EBITDA (Earnings from continuing operations before net interest expense, income taxes, depreciation and amortization) and Adjusted EBITDA (Earnings from continuing operations before net interest expense, income taxes, depreciation and amortization, (increase) decrease in the fair value of derivatives, gain or loss on debt redemption, goodwill impairment, and other non-cash and non-operating charges) are non-GAAP financial measures that are used as supplemental financial measures by management and external users of our financial statements, such as investors, commercial banks and research analysts, to assess:

 

   

our compliance with certain financial covenants included in our debt agreements;

 

   

our financial performance without regard to financing methods, capital structure, income taxes or historical cost basis;

 

   

our ability to generate cash sufficient to pay interest on our indebtedness and to make distributions to our partners;

 

   

our operating performance and return on invested capital compared to those of other companies in the retail distribution of refined petroleum products business, without regard to financing methods and capital structure; and

 

   

the viability of acquisitions and capital expenditure projects and the overall rates of return of alternative investment opportunities.

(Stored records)
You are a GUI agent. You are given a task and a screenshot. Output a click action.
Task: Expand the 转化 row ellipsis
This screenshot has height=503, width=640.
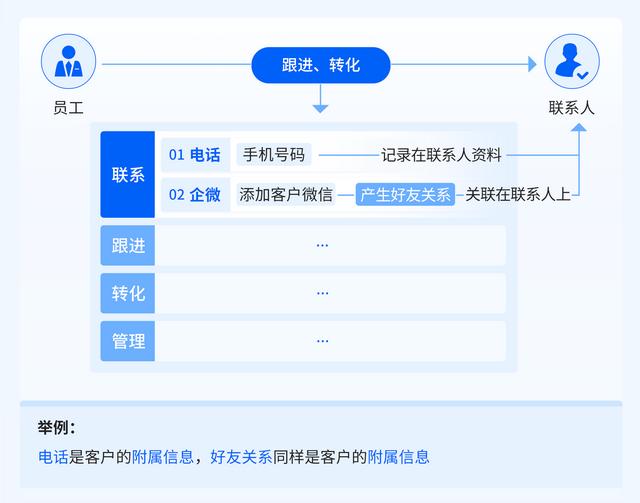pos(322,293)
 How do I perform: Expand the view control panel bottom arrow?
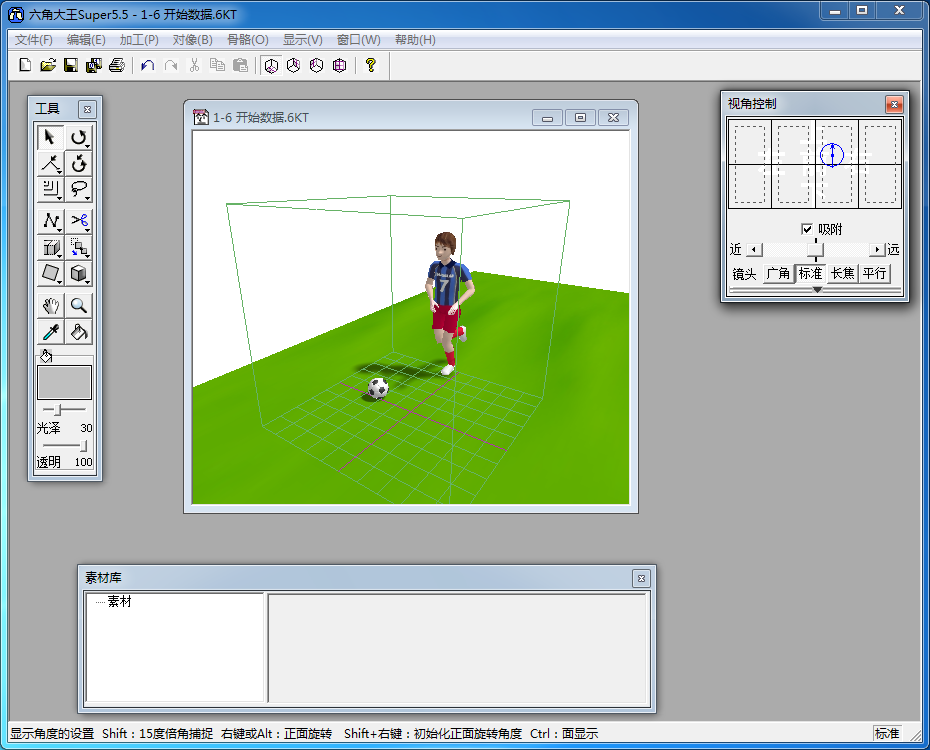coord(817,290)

==

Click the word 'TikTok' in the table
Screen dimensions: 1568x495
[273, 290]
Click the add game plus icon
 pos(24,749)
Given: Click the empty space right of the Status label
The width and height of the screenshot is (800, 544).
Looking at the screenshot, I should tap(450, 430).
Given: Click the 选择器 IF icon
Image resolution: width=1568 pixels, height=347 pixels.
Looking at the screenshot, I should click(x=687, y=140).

Exercises
1. Decide whether each statement agrees with the EBITDA passage, and answer yes or no for each, quoting the words of the passage that decide it. (a) Adjusted EBITDA leaves out goodwill impairment. (b) EBITDA and Adjusted EBITDA are GAAP financial measures. (c) The measures are used to compare operating performance with that of airline companies.
2. Proceed with the EBITDA passage, writing on from the end of its final list item.

Answer set
1.
(a) Yes: "goodwill impairment, and other non-cash and non-operating charges"
(b) No: "are non-GAAP financial measures"
(c) No: "compared to those of other companies in the retail distribution of refined petroleum products business"

2.
The method of calculating Adjusted EBITDA may not be consistent with that of other companies and each of EBITDA and Adjusted EBITDA has its limitations as an analytical tool, should not be considered in isolation and should be viewed in conjunction with measurements that are computed in accordance with GAAP. Some of the limitations of EBITDA and Adjusted EBITDA are:

 

   

EBITDA and Adjusted EBITDA do not reflect our cash used for capital expenditures;

 

   

Although depreciation and amortization are non-cash charges, the assets being depreciated or amortized often will have to be replaced and EBITDA and Adjusted EBITDA do not reflect the cash requirements for such replacements;

 

   

EBITDA and Adjusted EBITDA do not reflect changes in, or cash requirements for, our working capital requirements;

 

   

EBITDA and Adjusted EBITDA do not reflect the cash necessary to make payments of interest or principal on our indebtedness; and

 

   

EBITDA and Adjusted EBITDA do not reflect the cash required to pay taxes.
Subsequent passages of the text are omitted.